While I'm flopping around on the ground convulsing like a half dead fish, folks will be out in the streets marching and protesting, but will any of that reactive emotion amount to much unless the resultant anger can be poured into proactive (and therefore far more difficult) action to change things in this nation?

Then again, maybe I am too much of a pessimist. Maybe things will go well for once. Maybe it will be decided the government has no business in our private lives. Maybe we won't end up having the government policing not only the entire world to protect it's interests, but our bedrooms as well, to ensure that American citizens ONLY engage in sexual activity to produce the next generation of soldier boys and breeding girls. Argh!!!

Six:
I have been reading Anthony Bourdain's A Cook's Tour. Basically, the book version of his food network TV show where he runs around the world eating things both good and foul, playing the gonzo foodie. The chapter dealing with Portugal described a celebration held in his honor, where a pig was slaughtered and pretty much every single scrap of skin, flesh, and bone was used for the feast, except for the bladder, which was blown up with air, and used to play ball.

When I described this to my father, it made him laugh, because he remembers similar parties happening in the small pueblo where he grew up. He remembers playing pelota with a ball made from a pigs bladder with the other kids when he was a young boy.

To the squeamish and very far removed from the source of his food American part of my mind, this was gross, but to a larger and more important part of me, this image of my pop as a boy is charming.

It's cool that I am still discovering and learning things about my pa.


Seven:
John and I spent last Saturday at a seminar by Hollywood Animals, hence the jpeg of a scary looking me feeding milk to a leopard. The point of the day, besides providing photo 'ops, was to demonstrate how positive reinforcement is used to train animals for shows. That and to explain that elephants are in big demand for music videos right now.

Getting to the thing involved a long drive through freeways, surface streets, residential neighborhoods, and a very bumpy rock strewn dirt road that doubled over a dry riverbed. Luckily it was not the previous weekend when storms had been dumping water like mad all through the Southland. My poor little car was not having a fun time with all the rocks, and there was no way I would have tried to drive through an actual river. OK, temporary stream, but same difference considering the floods we have whenever it rains hard.

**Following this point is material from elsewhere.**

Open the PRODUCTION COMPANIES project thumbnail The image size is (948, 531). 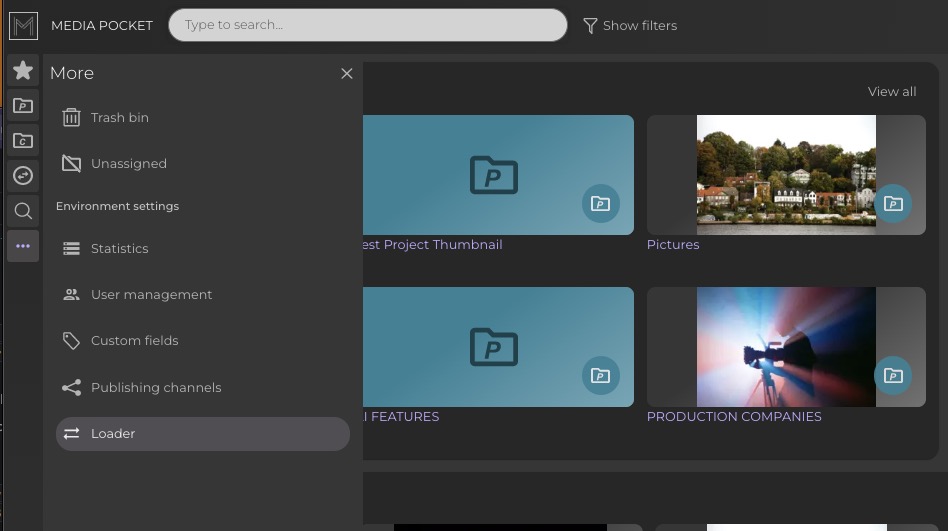click(785, 347)
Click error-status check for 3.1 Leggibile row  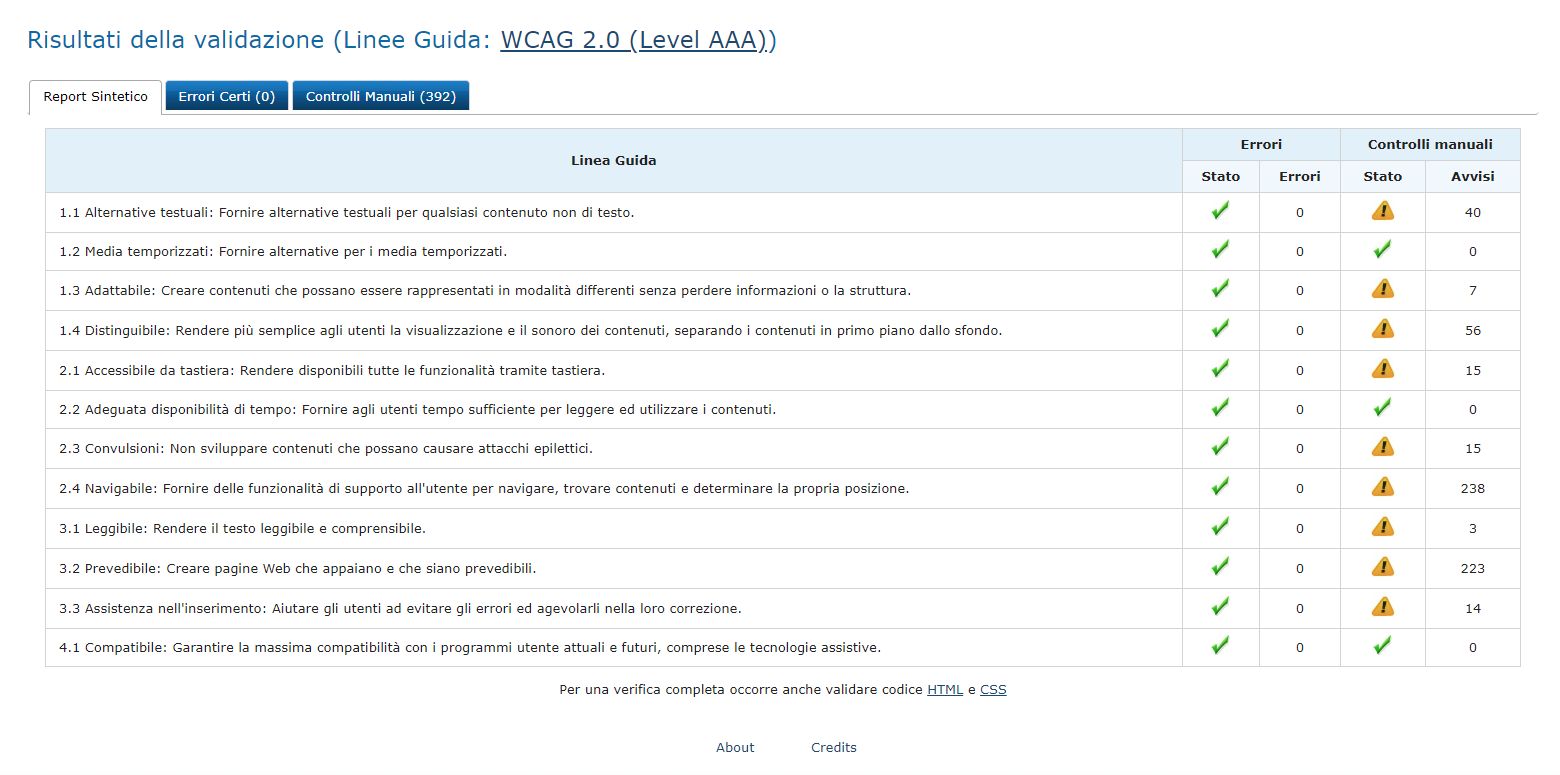click(1220, 527)
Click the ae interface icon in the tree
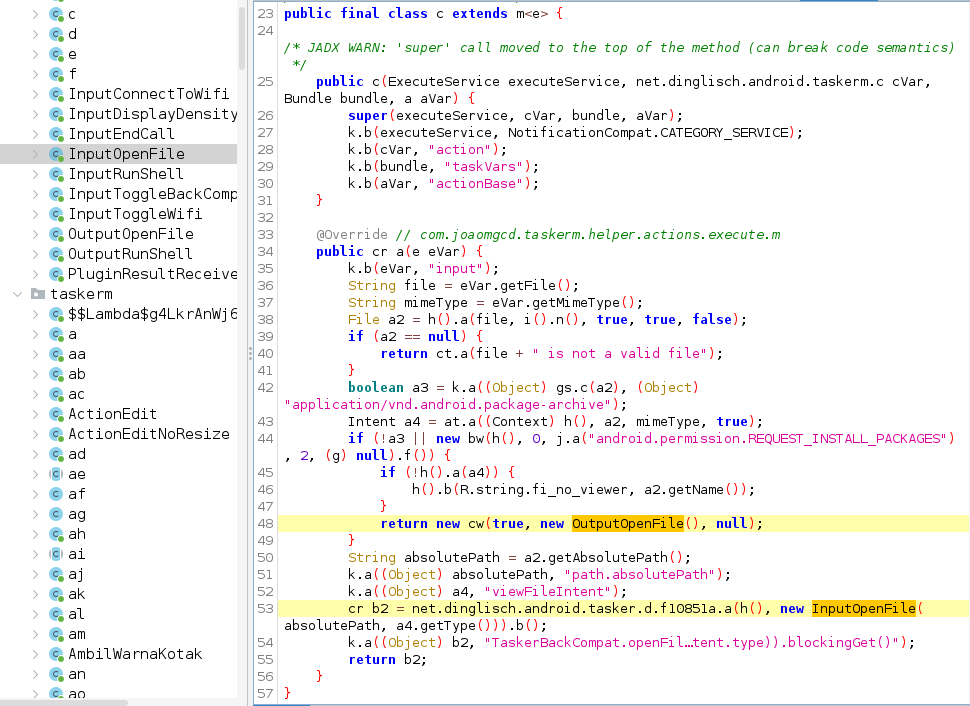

We (read John) overestimated how long the trip would take, so we ended up with plenty of time to pull over to side of the dirt road and eat breakfast while taking in the hum of bees, a sight of hawk riding thermals, and the surrounding hills, covered in the dusty greens of chaparral and yellows and blues of wild flowers, all flush from the recent rains.

Ignoring the pieces of a wrecked car scattered across the river bed, and other signs of "civilization," it was possible to maybe believe that we weren't minutes from a huge metropolis.

It's sad that there are fewer and fewer places in Los Angles that are still wild. So much of the scrublands are gone now, covered in housing developments, fast food joints and strip malls

It's all happening relatively quickly. A co-worker who is my age, used to hunt rabbits with his father in the hills surrounding their home when he was teenager. That was less than twenty years ago, and those same hills are now covered in nearly identical, overpriced, walled in, townhome and condo developments, all designed so that it is near impossible to walk anywhere.

Eight:
A few weeks ago, I committed to writing something about lust before the end of the month. Well, there are only a couple of more days left to March and my lust entry is just not going to happen. Scold me if you would like, but I'll see about getting something up during April. Unless of course, everything goes to crap next month and the idea of writing something about hormones and sex is too idiotic to even contemplate.